The simplicity of using Web 2.0 platforms and services has resulted in an abundance of user-generated content. A significant part of this content contains user opinions with clear economic relevance-customer and travel reviews, for example, or the articles of well-known and respected bloggers who influence purchase decisions. Analyzing and acting upon user-generated content is becoming imperative for marketers and social scientists who aim to gather feedback from very large user communities. Sentiment detection, as part of opinion mining, supports these efforts by identifying and aggregating polar opinions-i.e., positive or negative statements about facts. For achieving accurate results, sentiment detection requires a correct interpretation of language, which remains a challenging task due to the inherent ambiguities of human languages. Particular attention has to be directed to the context of opinionated terms when trying to resolve these ambiguities.
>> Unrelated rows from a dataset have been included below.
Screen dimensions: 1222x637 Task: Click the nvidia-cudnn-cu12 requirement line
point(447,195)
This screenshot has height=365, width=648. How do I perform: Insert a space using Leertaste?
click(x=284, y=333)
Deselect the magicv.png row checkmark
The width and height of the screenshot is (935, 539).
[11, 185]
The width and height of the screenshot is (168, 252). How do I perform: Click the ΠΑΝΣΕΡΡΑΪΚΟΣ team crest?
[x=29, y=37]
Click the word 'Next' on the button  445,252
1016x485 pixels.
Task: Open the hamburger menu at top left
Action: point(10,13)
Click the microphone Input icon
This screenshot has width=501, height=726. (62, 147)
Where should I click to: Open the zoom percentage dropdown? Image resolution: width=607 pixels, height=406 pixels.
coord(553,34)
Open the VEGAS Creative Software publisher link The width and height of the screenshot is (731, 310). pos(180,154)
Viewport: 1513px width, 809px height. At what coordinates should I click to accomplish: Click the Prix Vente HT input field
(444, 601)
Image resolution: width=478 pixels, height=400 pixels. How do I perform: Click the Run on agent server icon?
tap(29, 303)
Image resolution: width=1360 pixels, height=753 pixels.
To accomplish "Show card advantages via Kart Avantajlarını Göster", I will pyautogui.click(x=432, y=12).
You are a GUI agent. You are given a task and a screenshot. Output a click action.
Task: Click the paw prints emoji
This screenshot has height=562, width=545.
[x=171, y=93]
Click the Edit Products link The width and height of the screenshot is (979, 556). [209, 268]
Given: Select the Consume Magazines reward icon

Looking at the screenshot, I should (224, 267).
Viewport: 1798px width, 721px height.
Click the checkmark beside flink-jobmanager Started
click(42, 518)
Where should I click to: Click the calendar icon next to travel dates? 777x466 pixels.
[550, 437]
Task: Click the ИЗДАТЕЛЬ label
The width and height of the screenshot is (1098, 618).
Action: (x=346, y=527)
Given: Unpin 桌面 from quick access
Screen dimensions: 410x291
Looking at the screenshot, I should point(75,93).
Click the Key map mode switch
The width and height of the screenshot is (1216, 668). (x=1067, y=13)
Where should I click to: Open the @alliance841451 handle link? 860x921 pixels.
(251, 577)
Contextualized sentiment lexicons address this need by considering the sentiment term's context in their evaluation but are usually limited to one domain, as many contextualizations are not stable across domains. This paper introduces a method which identifies unstable contextualizations and refines the contextualized sentiment dictionaries accordingly, eliminating the need for specific training data for each individual domain. An extensive evaluation compares the accuracy of this approach with results obtained from domain-specific corpora.